O NIST, órgão norte-americano responsável por padrões de tecnologia, anunciou que reduzirá as análises de vulnerabilidades de cibersegurança que realiza. A medida afeta o programa Common Vulnerabilities and Exposures (CVE) e prioriza falhas em softwares críticos ou usados pelo governo federal.
Segundo o comunicado de 15 de abril, nem todas as vulnerabilidades do CVE receberão enriquecimento, ou seja, uma análise detalhada com notas de gravidade. A seleção levará em conta critérios específicos.
Os critérios incluem inclusão no catálogo KEV da CISA, presença em softwares do governo dos EUA e em softwares críticos. Ainda assim, o NIST continuará a divulgar todas as vulnerabilidades na Base Nacional de Vulnerabilidades (NVD).
Por que a mudança ocorreu
O site Cybersecurity Dive aponta que ferramentas de IA para detecção de vulnerabilidades contribuíram para um crescimento significativo de falhas entre 2020 e 2025, estimado em 263%. O aumento sobrecarregou bases de dados de várias instituições, incluindo o NIST, que não tem conseguido acompanhar o volume.

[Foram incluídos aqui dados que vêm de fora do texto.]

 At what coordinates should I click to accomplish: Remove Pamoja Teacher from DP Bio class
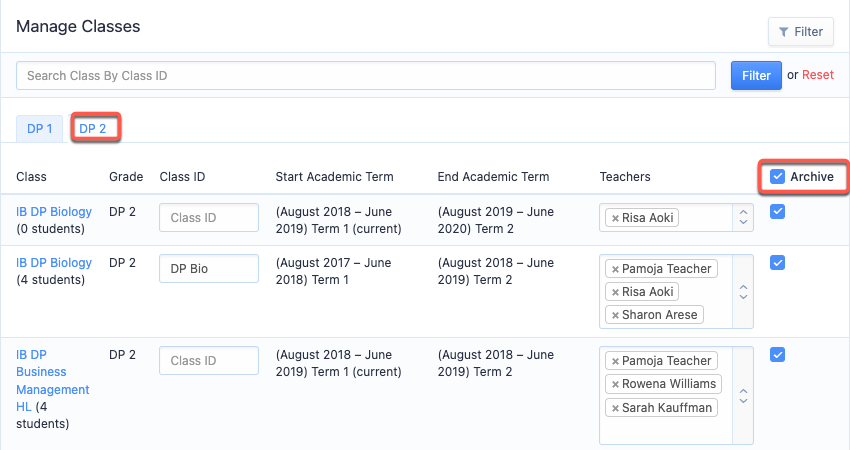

A nova política busca concentrar o foco em CVEs com maior potencial de impacto generalizado. Embora vulnerabilidades fora dos critérios possam ter efeito nos sistemas afetados, o risco sistêmico costuma ser menor.
Contexto e impactos
O CVE, sigla para Common Vulnerabilities and Exposures, é uma base de falhas usadas para identificar problemas de cibersegurança. Em 2025, o projeto quase ficou sem verba devido a questões contratuais com a gestão da base pela Mitre, conforme reportado pelo Cybersecurity Dive.
A mudança anunciada pelo NIST mantém a listagem completa na NVD, mas restringe o enriquecimento apenas aos itens prioritários. Fontes: Cybersecurity Dive.